Bayes’s rule can be formally stated as follows:

$$ P(A | B) = \frac{P(B | A)P(A)}{P(B)} $$

where:

• $P(A | B)$ is the posterior probability of event $A$ given event $B$.
• $P(B | A)$ is the likelihood of event $B$ given event $A$.
• $P(A)$ is the prior probability of event $A$.
• $P(B)$ is the marginal probability of event $B$.

Illustrative Example: The Dice Urn

Consider an urn filled with dice, each having a unique probability $p$ of showing the number 6. The probability $p$ may differ from the 1 / 6 expected from a fair die. If we draw a die from the urn and roll it $n$ times, observing the number 6 $m$ times, we can use Bayes’s rule to understand the probabilities involved.

Prior Distribution

Let $P(X=p)$ represent the prior probability of drawing a die with probability $p$ of showing a 6. According to von Mises’s interpretation, the relative frequency of drawing a die with a specific $p$ converges to $P(X=p)$ over many draws.

Likelihood Function

The likelihood of observing $m$ outcomes of 6 in $n$ throws for a die with probability $p$ is given by the binomial distribution:

$$ P(Y=m | n, p) = \binom{n}{m} p ^ m(1 - p) ^ {n - m} $$

This represents the number of ways to choose $m$ successful outcomes from $n$ trials, multiplied by the likelihood of those successes and failures.

Posterior Distribution

Therefore, the probability of drawing a die with probability $p$ and subsequently observing $m$ outcomes of 6 in $n$ throws is the product $P(X=p)P(Y=m | n, p)$.
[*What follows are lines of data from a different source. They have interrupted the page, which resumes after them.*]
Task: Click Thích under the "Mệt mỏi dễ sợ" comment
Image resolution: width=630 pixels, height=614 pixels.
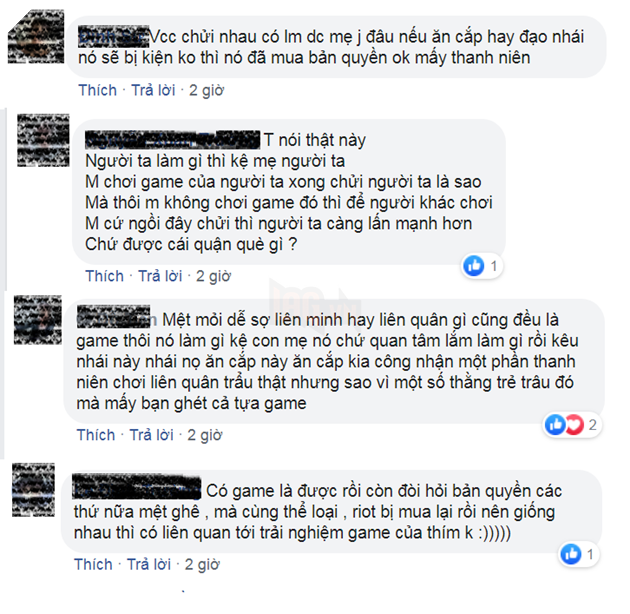Action: coord(96,435)
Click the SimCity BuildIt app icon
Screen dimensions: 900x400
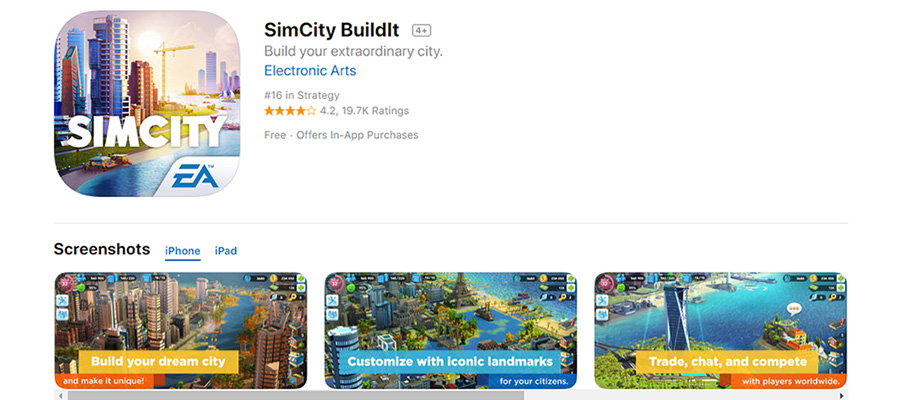click(x=147, y=103)

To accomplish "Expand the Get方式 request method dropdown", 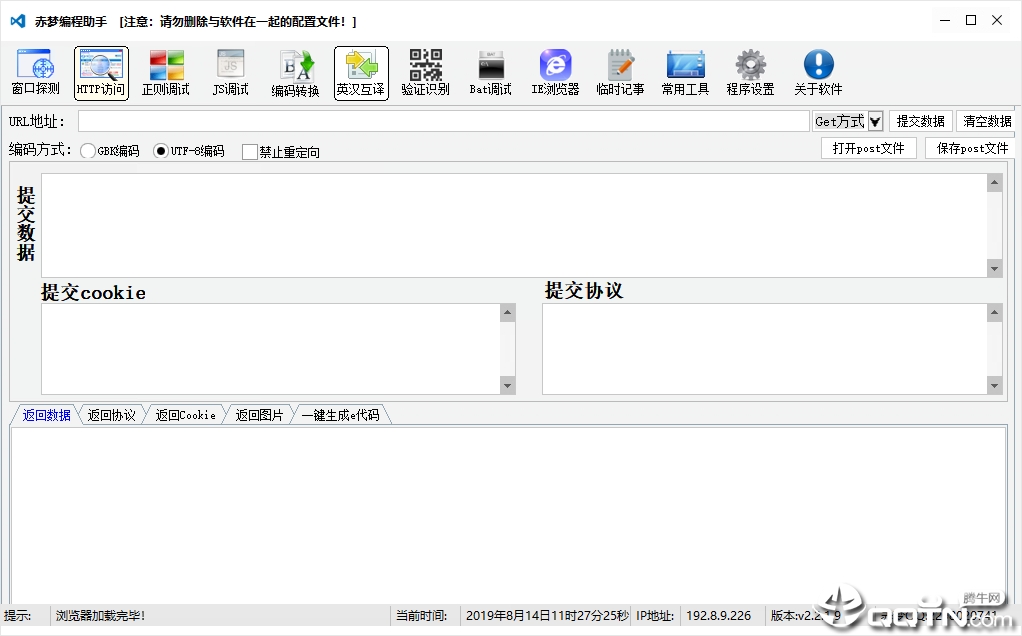I will click(875, 121).
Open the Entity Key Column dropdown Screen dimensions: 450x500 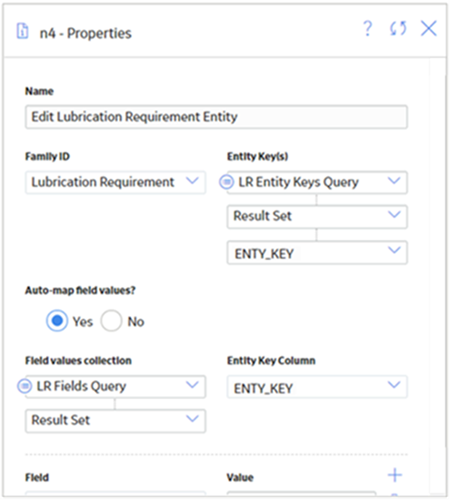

In this context, Bayes’s problem involves determining the probability of observing $m$ outcomes of 6 in $n$ throws due to a die with a specific probability $p$. The solution is given by the posterior or inferred probability distribution:

$$ P(X=p | n, m) = \frac{P(X=p)P(Y=m | n, p)}{\sum_{p} P(X=p)P(Y=m | n, p)} $$

Here, the denominator is the sum over all possible values of $p$, ensuring the probabilities sum to 1.

Experiments and Visualization

To understand these concepts better, let’s conduct a series of experiments and visualize the results.

Experiment 1: Uniform Prior

Let $p$ take values 0.1, 0.2, …, 0.9, each with equal probability $P(X=p) = 1 / 9$. We consider two cases: $n = 5, m = 3$ and $n = 500, m = 300$.

Case 1: $n=5, m=3$

Case 2: $n=500, m=300$

Experiment 2: Weighted Prior

Let the new prior distribution be $P(X=p) = i / 45, i = 1, …, 9$. We analyze the inferred probabilities for the same two cases.

Case 1: $n=5, m=3$

Case 2: $n=500, m=300$

These experiments demonstrate that as the number of trials increases, the limiting value of the observed relative frequency of success approaches the true probability of success, regardless of the initial prior distribution. Bayes’s rule proves to be a powerful tool for making inferences based on a large number of observations. However, for small sequences of observations, knowledge of the initial probability is crucial for making justified inferences.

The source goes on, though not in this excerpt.